Passage to read:
The question is whether this student was halakhically allowed to poison his lunch. In the journal Pa'amei Ya'akov (Kislev 2000; Nisan 2000), R. Yitzhak Zilberstein ruled that this student acted properly. Since the thief was a habitual sinner, he qualified for the following Talmudic judgment:
We mark kerem reva'i [produce from a tree's fourth year] with clods off earth and orlah [produce from a tree's first three years] with pottery shards and graves with limestone that is smoothed and poured. R. Shimon ben Gamliel says: About when is this speaking? Shevi'is [the Sabbatical year]. (Mishnah, Ma'aser Sheni 5:1)In other words, according to R. Shimon ben Gamliel, on normal years, we are not concerned that a thief might come and steal food that is forbidden to be eaten. Let him eat it, since he is stealing anyway.
On the Shevi'is year, when the food is ownerless. But on other years, leave it for the wicked person and let him die [hal'itehu le-rasha ve-yamus]. (Gemara, Bava Kamma 69a)
Let Him Die
R. Zilberstein rules that the thief in the above case is similar to the thief in the Mishnah. Not only do we not try to help him avoid other prohibitions, but we say that all negative results of his sins are appropriate. Let him rot. Even though we certainly cannot kill him, we can set up traps that, by sinning, he falls into. Therefore, the poisoning is not only not bad, it is good. He dies, or almost dies, due entirely to his sin of theft.

Dataset rows:
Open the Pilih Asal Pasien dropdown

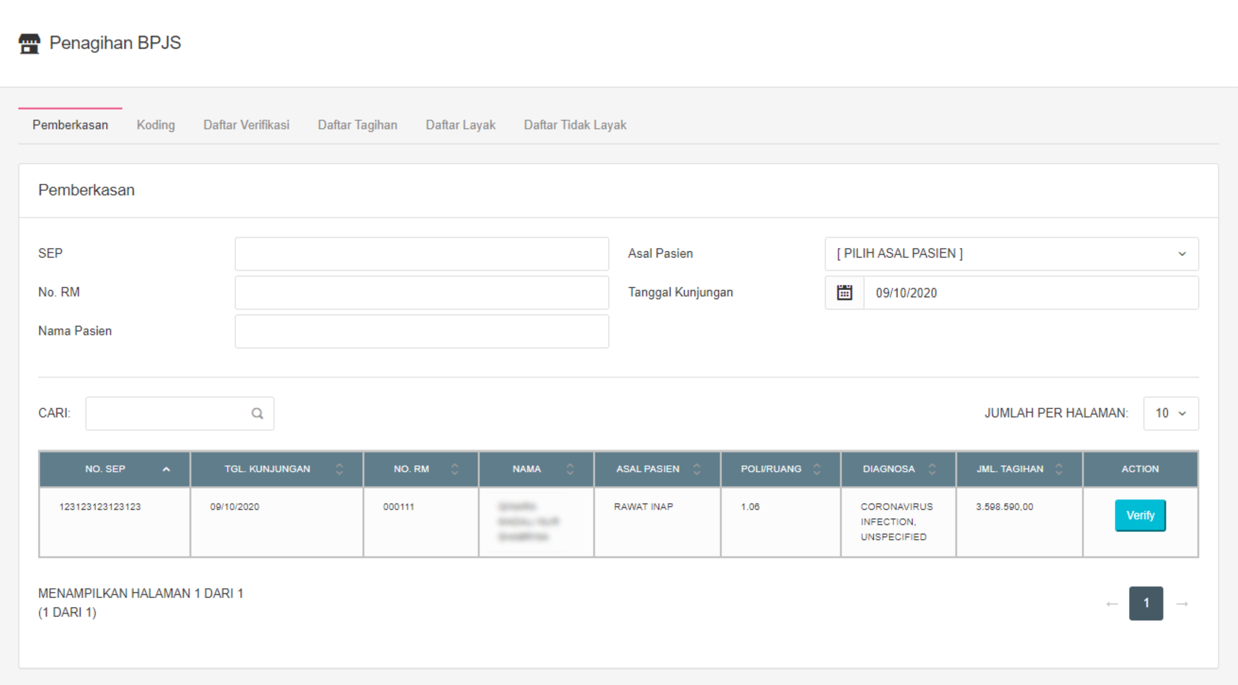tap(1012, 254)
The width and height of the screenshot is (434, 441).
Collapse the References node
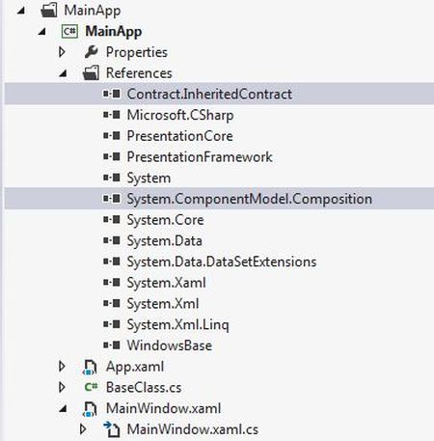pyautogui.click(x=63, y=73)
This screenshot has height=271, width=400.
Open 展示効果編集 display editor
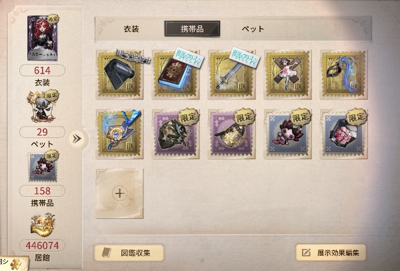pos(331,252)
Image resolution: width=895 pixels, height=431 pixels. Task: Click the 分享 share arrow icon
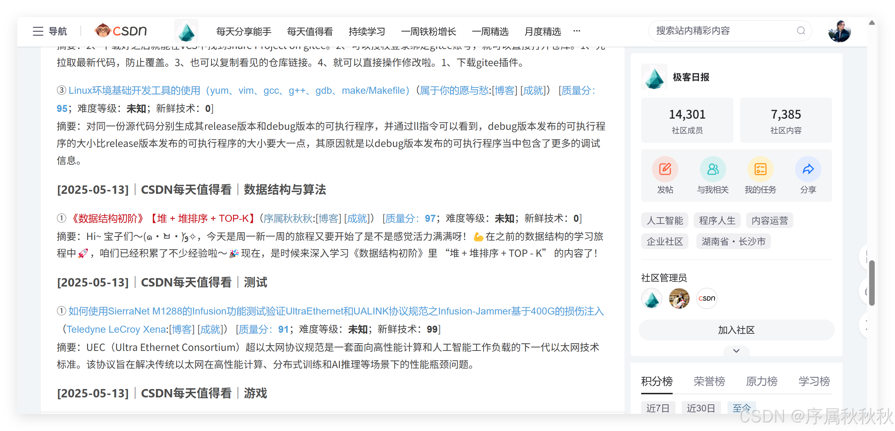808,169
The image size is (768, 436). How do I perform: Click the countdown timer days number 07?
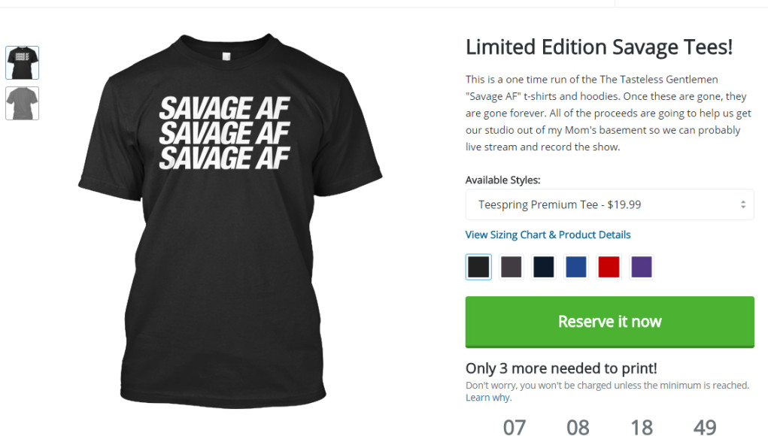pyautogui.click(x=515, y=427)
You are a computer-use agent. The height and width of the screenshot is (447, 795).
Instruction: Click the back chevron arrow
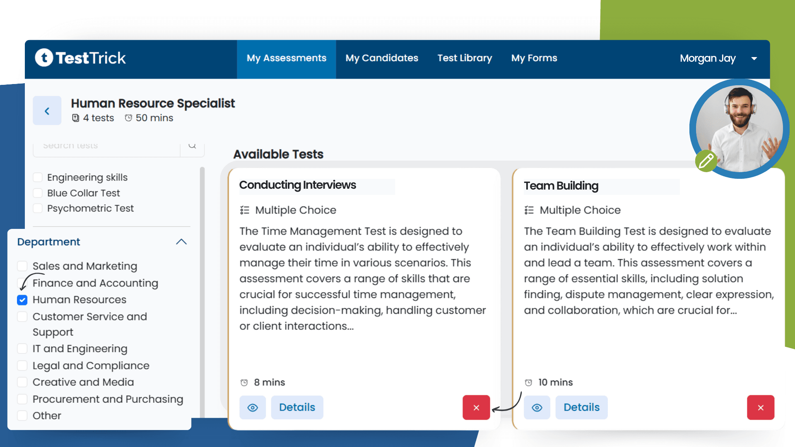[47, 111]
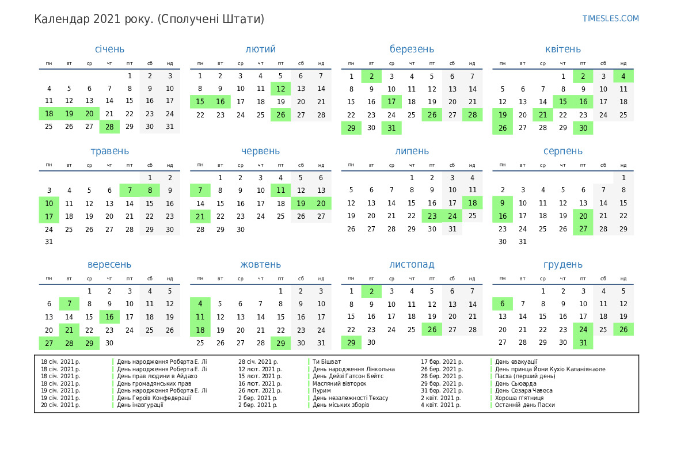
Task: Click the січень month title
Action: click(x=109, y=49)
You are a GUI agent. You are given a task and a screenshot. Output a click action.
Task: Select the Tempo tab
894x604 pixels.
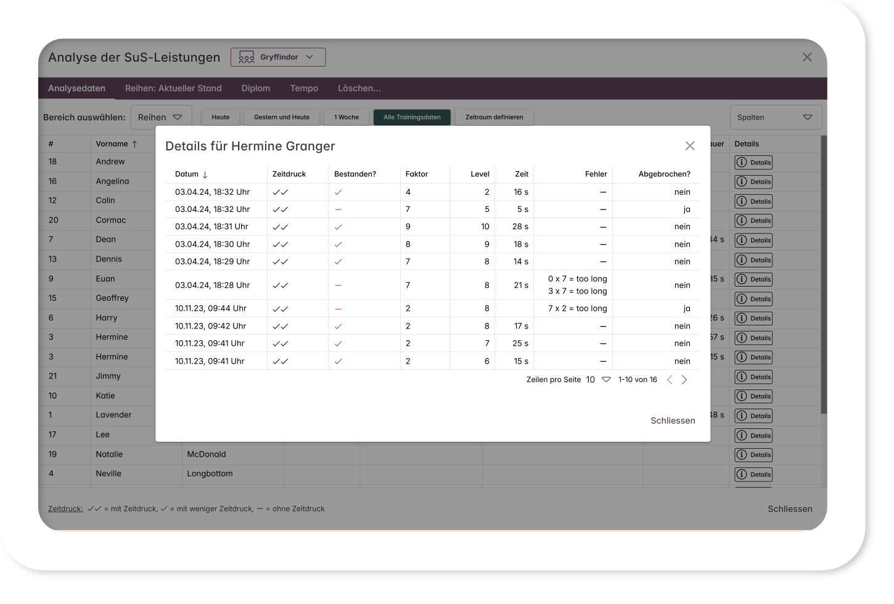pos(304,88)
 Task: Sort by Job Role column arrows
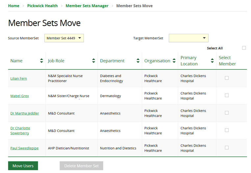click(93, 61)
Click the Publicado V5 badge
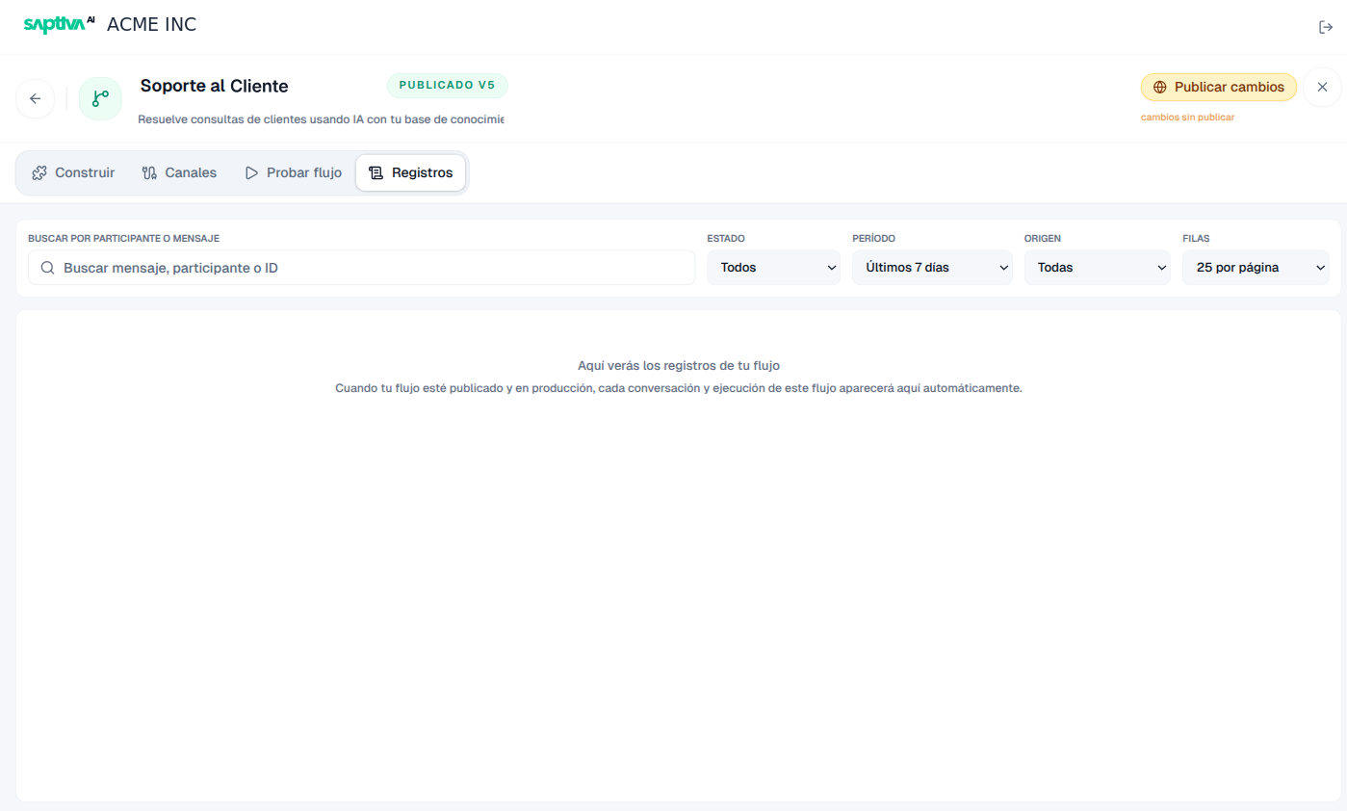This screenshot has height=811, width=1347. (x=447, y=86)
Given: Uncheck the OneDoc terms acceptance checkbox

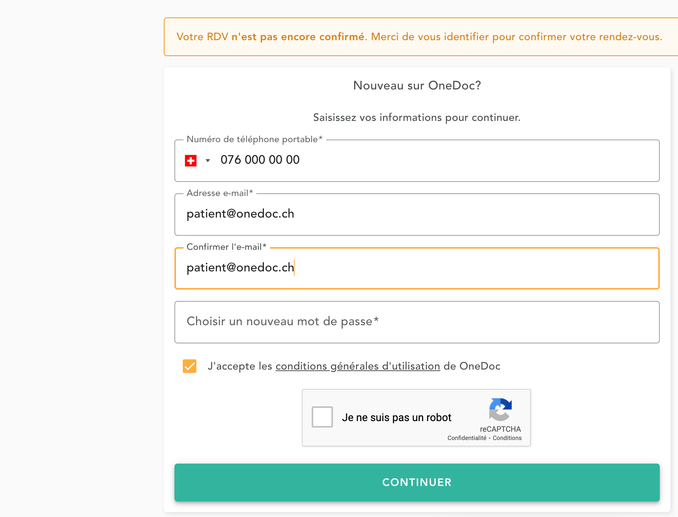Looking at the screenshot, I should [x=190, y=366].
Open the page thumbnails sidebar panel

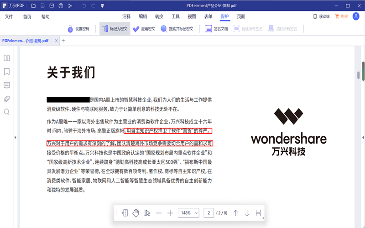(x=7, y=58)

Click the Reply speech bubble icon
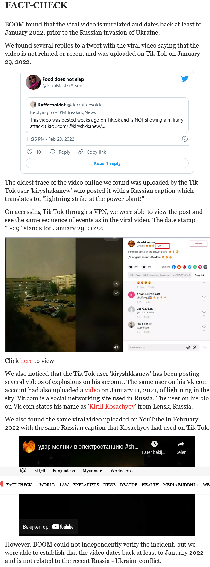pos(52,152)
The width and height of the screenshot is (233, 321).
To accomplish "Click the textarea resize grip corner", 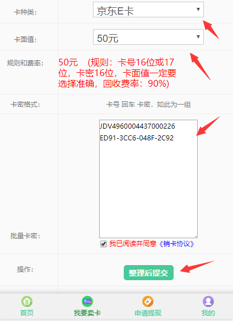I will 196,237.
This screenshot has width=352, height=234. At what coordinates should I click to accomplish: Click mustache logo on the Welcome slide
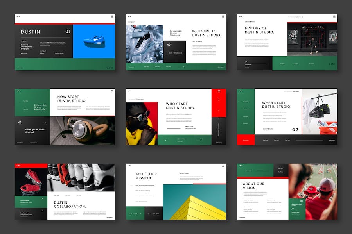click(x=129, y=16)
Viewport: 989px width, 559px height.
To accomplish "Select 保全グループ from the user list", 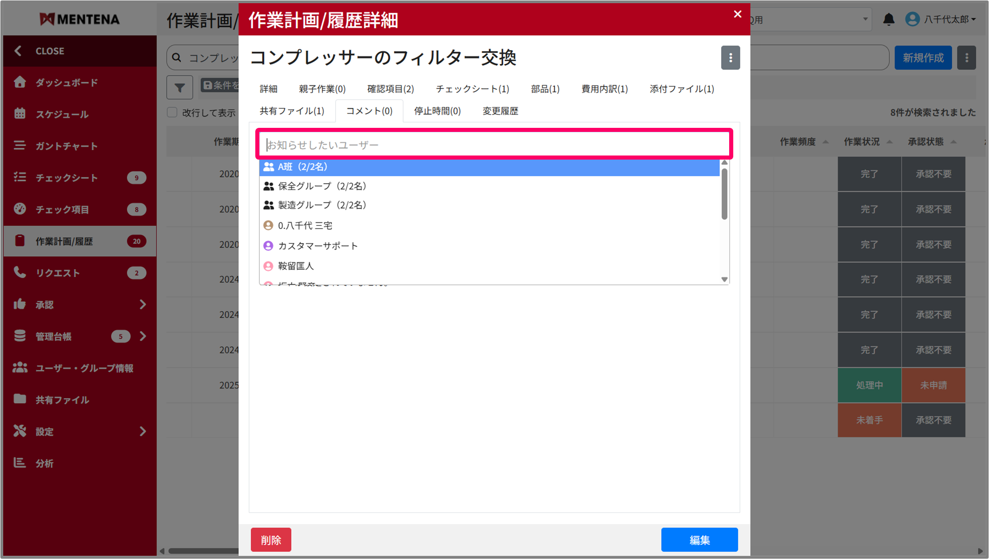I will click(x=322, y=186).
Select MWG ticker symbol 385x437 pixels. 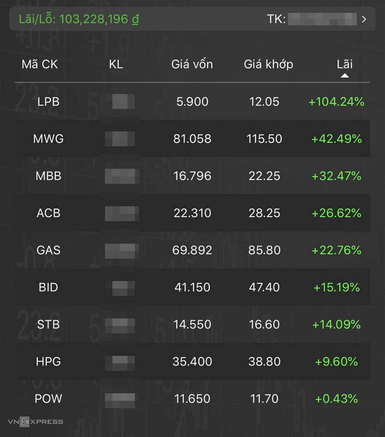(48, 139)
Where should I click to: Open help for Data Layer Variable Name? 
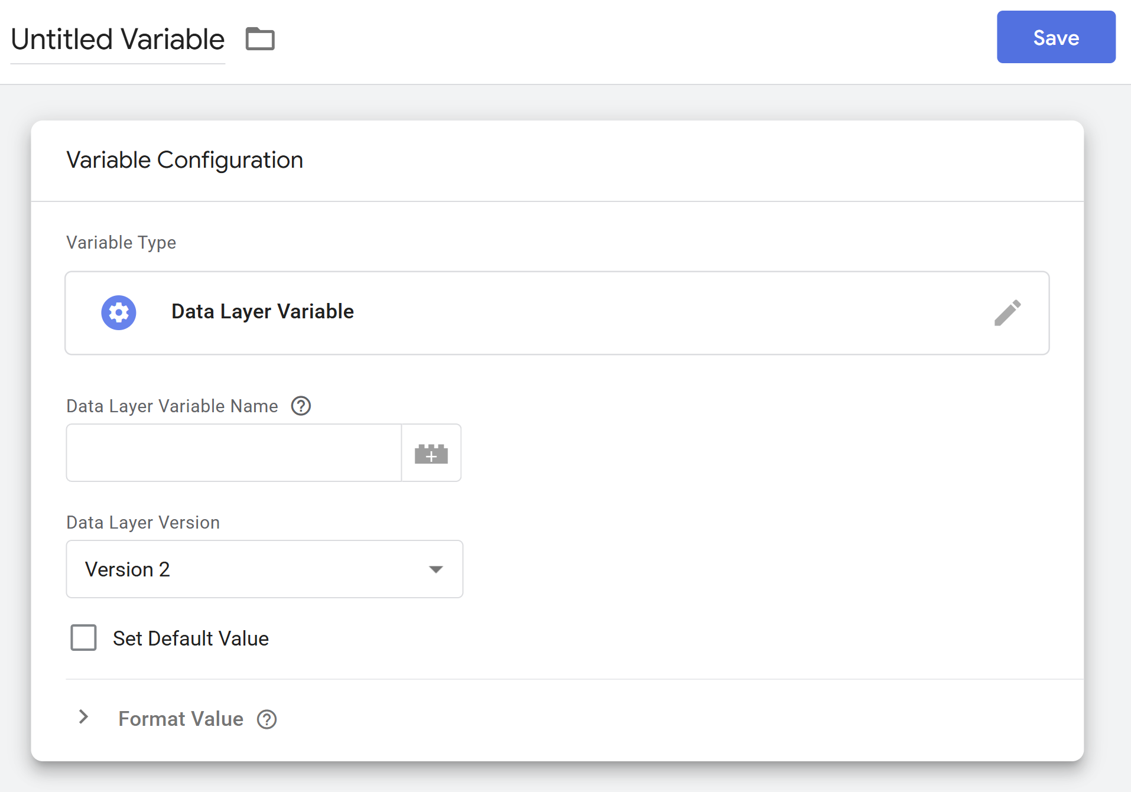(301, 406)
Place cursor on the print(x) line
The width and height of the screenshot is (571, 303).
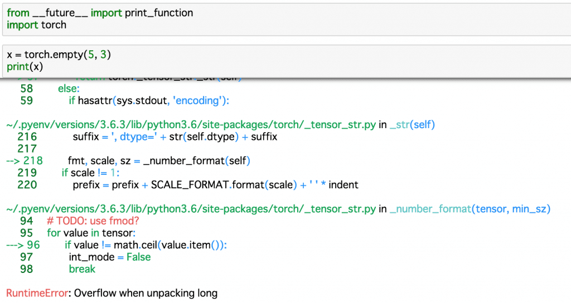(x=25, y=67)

Given request: Can you quote the text on the poisoned lunch, starting with "On the Shevi'is" and going on through "sin of theft."?

Exercise answer:
On the Shevi'is year, when the food is ownerless. But on other years, leave it for the wicked person and let him die [hal'itehu le-rasha ve-yamus]. (Gemara, Bava Kamma 69a)
Let Him Die
R. Zilberstein rules that the thief in the above case is similar to the thief in the Mishnah. Not only do we not try to help him avoid other prohibitions, but we say that all negative results of his sins are appropriate. Let him rot. Even though we certainly cannot kill him, we can set up traps that, by sinning, he falls into. Therefore, the poisoning is not only not bad, it is good. He dies, or almost dies, due entirely to his sin of theft.